3 people share how they survived an epidemic with a serious mental illness

One in 20 Americans battled a serious mental illness before the epidemic hit the world’s mental health. How are these people?

Leila Fadel, Host:

More than 1 in 20 Americans struggle with serious mental illness, with issues such as bipolar disorder or severe depression with psychosis. And then came the epidemics and traumas that plagued the world’s mental health. Yuki Noguchi of NPR is examining how these people worked. Hi, Yuki.

Yuki Noguchi, Byline: Good morning, Leela.

Fadel: So what is the definition of a serious mental illness?

Noguchi: Yes. Experts say that it is defined by psychosis, the loss of touch with reality. Common forms include schizophrenia, bipolar disorder or major depression, which affects about 5% of the population.

Fadel: And how did Kovid affect those who are struggling with serious mental illness?

Noguchi: Well, as far as their physical health is concerned, people with schizophrenia, for example, were both more likely to be infected with covid and to die from it. But not much is known about how Covid has affected their mental health. Researchers and doctors say that a lot depends on the patient’s condition. For example, did they have housing or family, you know, an income or access to healthcare? And they were already a challenge for these people because these illnesses often hinder school or young careers or dating. And with that comes the high rate of isolation and poverty anyway. But people with serious mental illness have also told me that they are accustomed to dealing with crises.
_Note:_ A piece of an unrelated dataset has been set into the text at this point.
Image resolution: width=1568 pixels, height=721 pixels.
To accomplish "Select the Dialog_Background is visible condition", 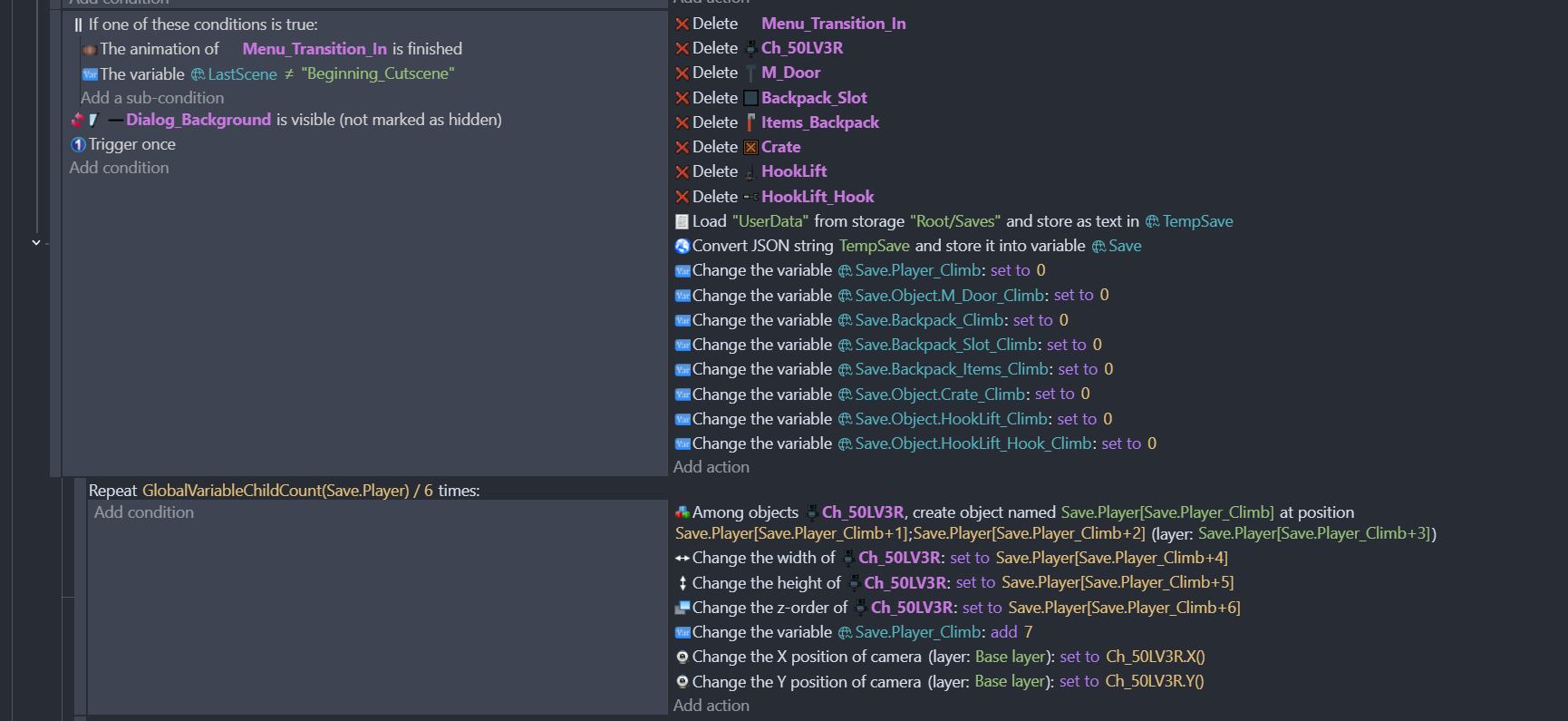I will click(313, 120).
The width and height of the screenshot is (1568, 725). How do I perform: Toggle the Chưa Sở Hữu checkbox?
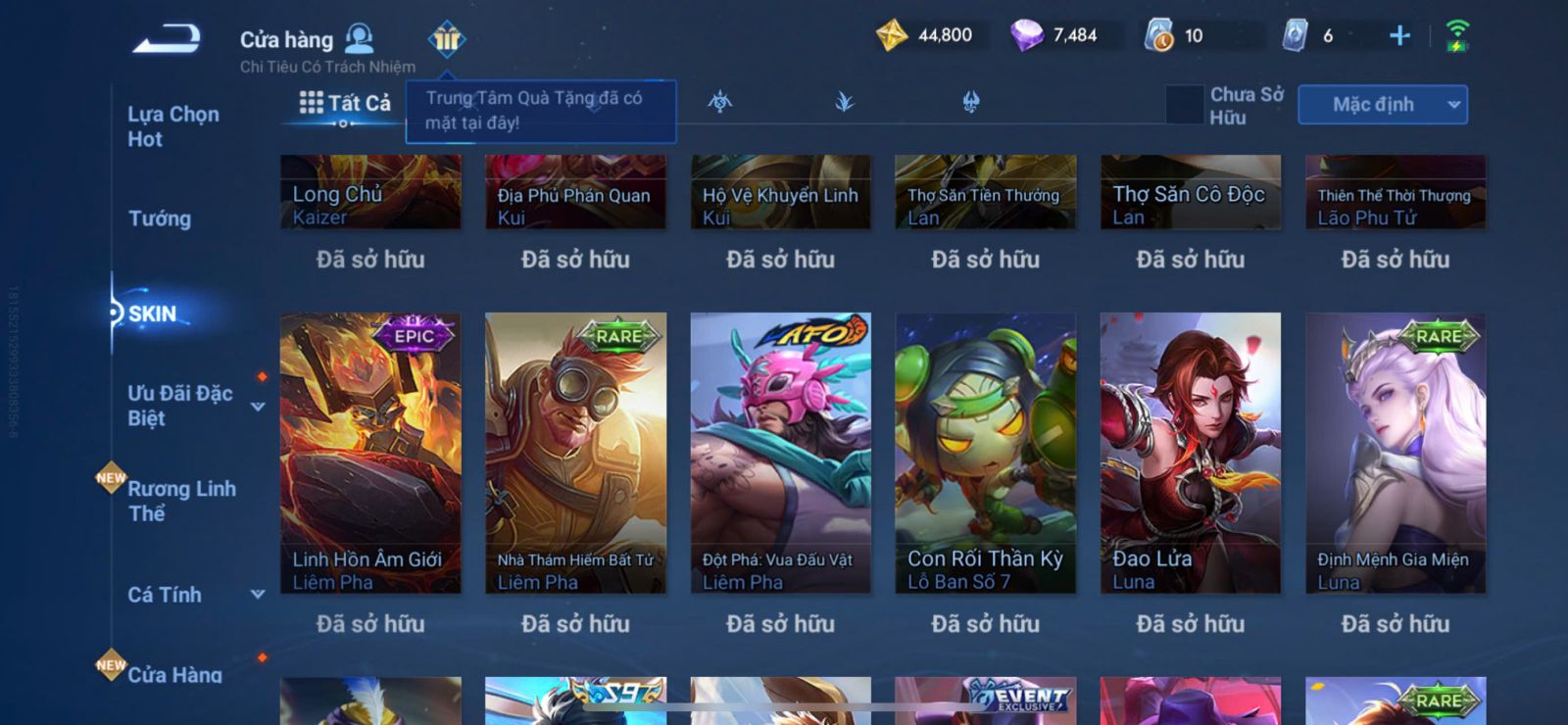click(1185, 105)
Fadel: Now, you mentioned that losing touch with reality is a key feature of a serious mental illness. But the epidemic has normalized some strange things, such as wiping out groceries with sanitizers, which we usually …

Noguchi: That’s right.

Fadel: … Associate – Yes.

Noguchi: That’s right. For example, how do you distinguish between reality and illusion in an epidemic? And, you know, a Boston man named Peter describes how these lines became blurred for him. Peter is 41 years old and grew up in Romania under the brutal Cousescu regime. There was a lack of food and freedom did not exist.

Peter: There was no privacy in Communist Romania.

Noguchi: There was government surveillance everywhere. A family member was tortured and killed for speaking out.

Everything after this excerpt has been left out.